[START OF MATERIAL SUPPLIED]

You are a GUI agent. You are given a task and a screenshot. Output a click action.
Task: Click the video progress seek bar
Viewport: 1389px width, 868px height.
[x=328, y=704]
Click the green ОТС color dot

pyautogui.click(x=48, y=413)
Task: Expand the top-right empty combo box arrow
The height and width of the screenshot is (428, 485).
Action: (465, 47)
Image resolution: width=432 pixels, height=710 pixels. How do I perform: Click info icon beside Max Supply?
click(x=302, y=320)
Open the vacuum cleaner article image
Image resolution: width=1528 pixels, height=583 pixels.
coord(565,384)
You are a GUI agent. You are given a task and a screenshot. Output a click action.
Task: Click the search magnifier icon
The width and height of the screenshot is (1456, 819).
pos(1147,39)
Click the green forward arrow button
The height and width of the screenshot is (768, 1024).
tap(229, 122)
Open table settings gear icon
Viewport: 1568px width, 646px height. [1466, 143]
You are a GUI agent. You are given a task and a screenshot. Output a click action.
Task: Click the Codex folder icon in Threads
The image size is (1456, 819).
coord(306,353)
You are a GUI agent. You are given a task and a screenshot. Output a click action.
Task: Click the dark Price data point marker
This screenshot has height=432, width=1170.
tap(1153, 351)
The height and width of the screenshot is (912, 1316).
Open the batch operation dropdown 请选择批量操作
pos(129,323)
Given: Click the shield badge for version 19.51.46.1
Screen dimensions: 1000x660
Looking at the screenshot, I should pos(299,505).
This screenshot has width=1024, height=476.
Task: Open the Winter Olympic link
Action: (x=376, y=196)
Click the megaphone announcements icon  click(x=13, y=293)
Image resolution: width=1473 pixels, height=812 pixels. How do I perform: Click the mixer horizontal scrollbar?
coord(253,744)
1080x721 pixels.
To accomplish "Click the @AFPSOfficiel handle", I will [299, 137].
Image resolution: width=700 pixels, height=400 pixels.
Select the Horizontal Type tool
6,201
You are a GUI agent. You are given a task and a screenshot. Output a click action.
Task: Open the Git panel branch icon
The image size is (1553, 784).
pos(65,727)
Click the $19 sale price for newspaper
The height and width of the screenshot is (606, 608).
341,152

[END OF MATERIAL SUPPLIED]

▶ WHAT IS BEING ASKED
Write out all of the data above line for line, with nothing changed.

▶ ANSWER TO THIS TASK
You are a GUI agent. You are given a task and a screenshot. Output a click action.
Task: Click the video progress seek bar
Viewport: 1389px width, 868px height.
[x=328, y=704]
Click the green ОТС color dot

pyautogui.click(x=48, y=413)
Task: Expand the top-right empty combo box arrow
The height and width of the screenshot is (428, 485).
Action: (465, 47)
Image resolution: width=432 pixels, height=710 pixels. How do I perform: Click info icon beside Max Supply?
click(x=302, y=320)
Open the vacuum cleaner article image
Image resolution: width=1528 pixels, height=583 pixels.
coord(565,384)
You are a GUI agent. You are given a task and a screenshot. Output a click action.
Task: Click the search magnifier icon
The width and height of the screenshot is (1456, 819).
pos(1147,39)
Click the green forward arrow button
The height and width of the screenshot is (768, 1024).
tap(229, 122)
Open table settings gear icon
Viewport: 1568px width, 646px height. [1466, 143]
You are a GUI agent. You are given a task and a screenshot. Output a click action.
Task: Click the Codex folder icon in Threads
The image size is (1456, 819).
coord(306,353)
You are a GUI agent. You are given a task and a screenshot. Output a click action.
Task: Click the dark Price data point marker
This screenshot has height=432, width=1170.
tap(1153, 351)
The height and width of the screenshot is (912, 1316).
Open the batch operation dropdown 请选择批量操作
pos(129,323)
Given: Click the shield badge for version 19.51.46.1
Screen dimensions: 1000x660
Looking at the screenshot, I should pos(299,505).
This screenshot has width=1024, height=476.
Task: Open the Winter Olympic link
Action: (x=376, y=196)
Click the megaphone announcements icon  click(x=13, y=293)
Image resolution: width=1473 pixels, height=812 pixels. How do I perform: Click the mixer horizontal scrollbar?
coord(253,744)
1080x721 pixels.
To accomplish "Click the @AFPSOfficiel handle", I will [299, 137].
Image resolution: width=700 pixels, height=400 pixels.
Select the Horizontal Type tool
6,201
You are a GUI agent. You are given a task and a screenshot. Output a click action.
Task: Open the Git panel branch icon
The image size is (1553, 784).
pos(65,727)
Click the $19 sale price for newspaper
The height and width of the screenshot is (606, 608).
341,152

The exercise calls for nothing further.